During the Civil War, Foster helped recruit soldiers and extend credit to their families. Criticized for not fighting in the Civil War, Foster was successful, nevertheless, in winning election as a Republican to the U.S. House of Representatives (1870). He served four terms (1871-1879) before being defeated in 1878 in his bid for a fifth term.
Foster won the Ohio governor’s race in 1880 and then won reelection two years later. He chose not to run for reelection in 1884 and turned his attention back to his business interests. It was not until 1889 that Foster returned to politics as President Benjamin Harrison’s chairman of a commission to negotiate a treaty with the Sioux Indians.
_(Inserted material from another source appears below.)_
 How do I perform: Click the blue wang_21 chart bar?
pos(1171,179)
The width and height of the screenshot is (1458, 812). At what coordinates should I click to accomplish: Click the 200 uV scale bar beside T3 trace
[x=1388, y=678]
His success in that venture earned him a spot in Harrison’s cabinet as secretary of the treasury following the death in 1891 of former secretary William Windom. Foster actually took over the department after he made a failed bid in 1890 for a seat in the U.S. Senate.
Foster served in the Treasury Department from 1891 to 1893, during which time he used the Sherman Purchase Act of 1890 to begin coining silver. He also stabilized the Treasury Department by extending the government’s credit, which created a surplus that would ultimately help the government address the financial difficulties caused by the Panic of 1893. Upon leaving office at the end of Benjamin Harrison’s administration, Charles Foster returned to Fosteria and continued to pursue his business ventures. He died in 1904.